Task instructions: Which lines run from the one containing "Image resolution: width=1014" through the last line of the records? Copy them exactly, leaving pictures out.

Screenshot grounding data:
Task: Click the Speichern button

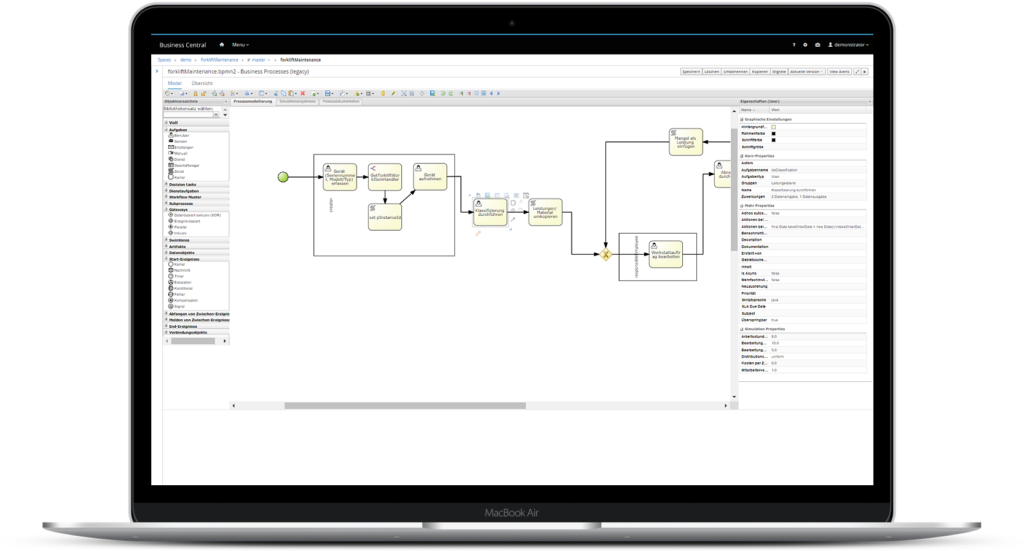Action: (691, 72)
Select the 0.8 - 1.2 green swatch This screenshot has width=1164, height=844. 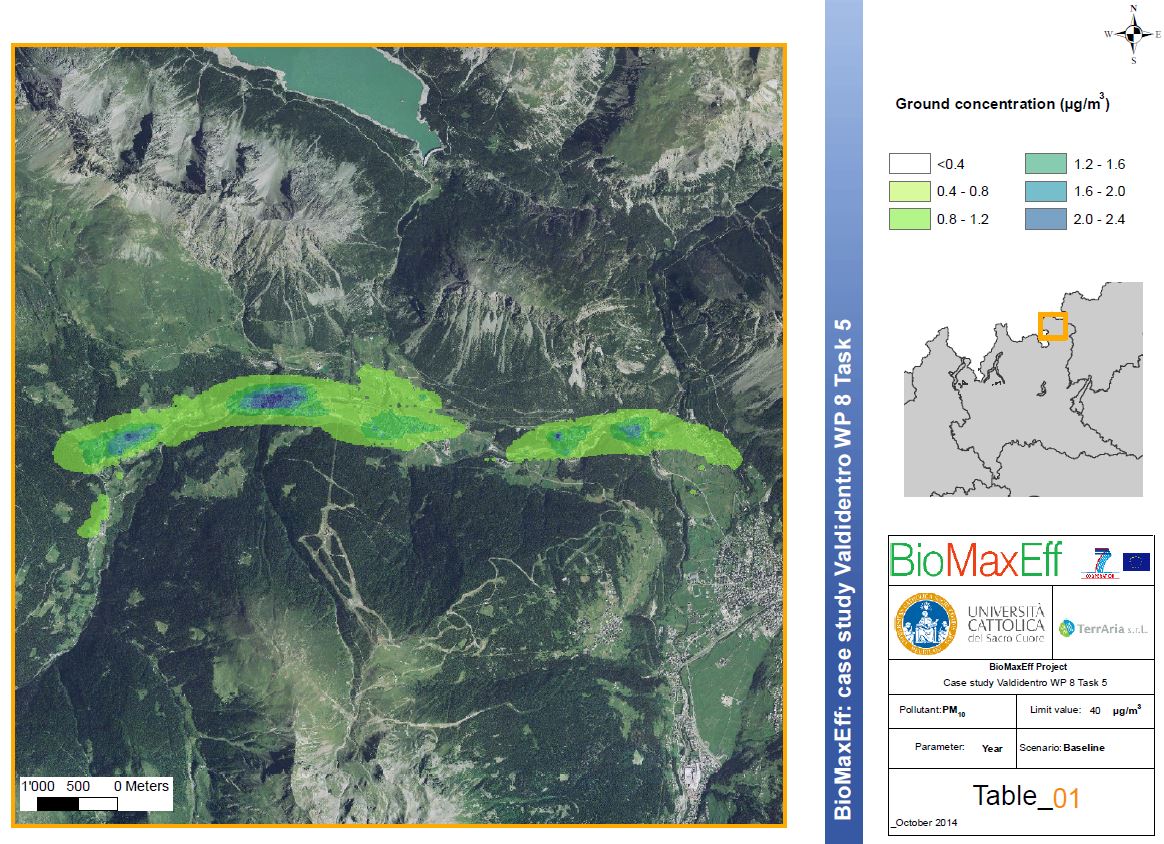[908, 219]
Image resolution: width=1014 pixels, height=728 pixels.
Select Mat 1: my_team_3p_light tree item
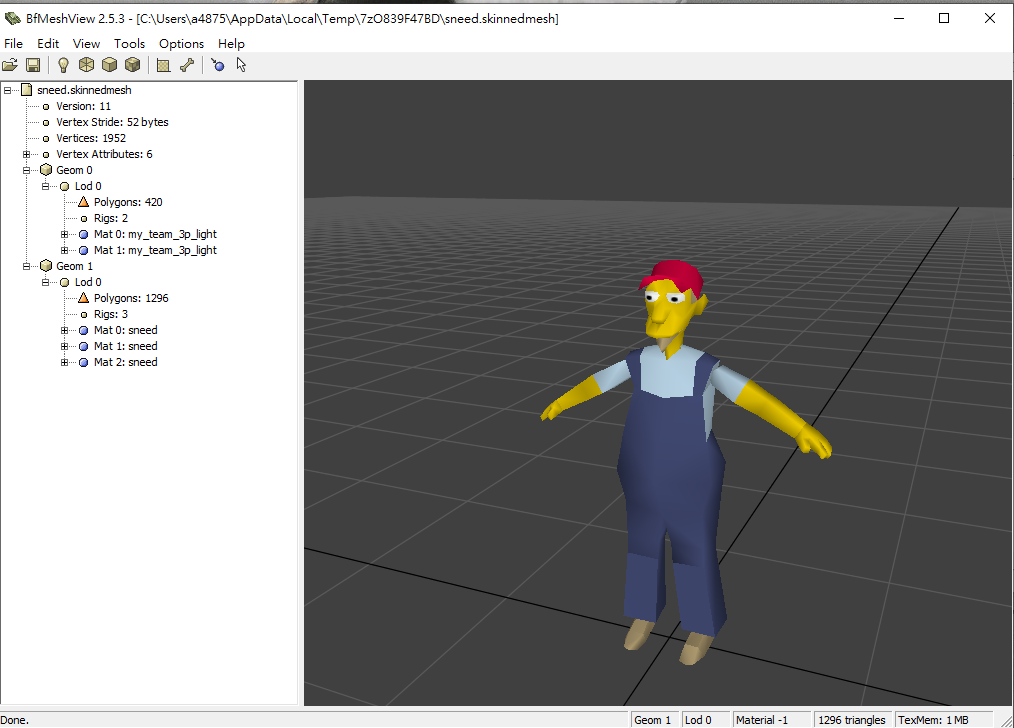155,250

Exercise output:
Image resolution: width=1014 pixels, height=728 pixels.
Select Mat 1: my_team_3p_light tree item
155,250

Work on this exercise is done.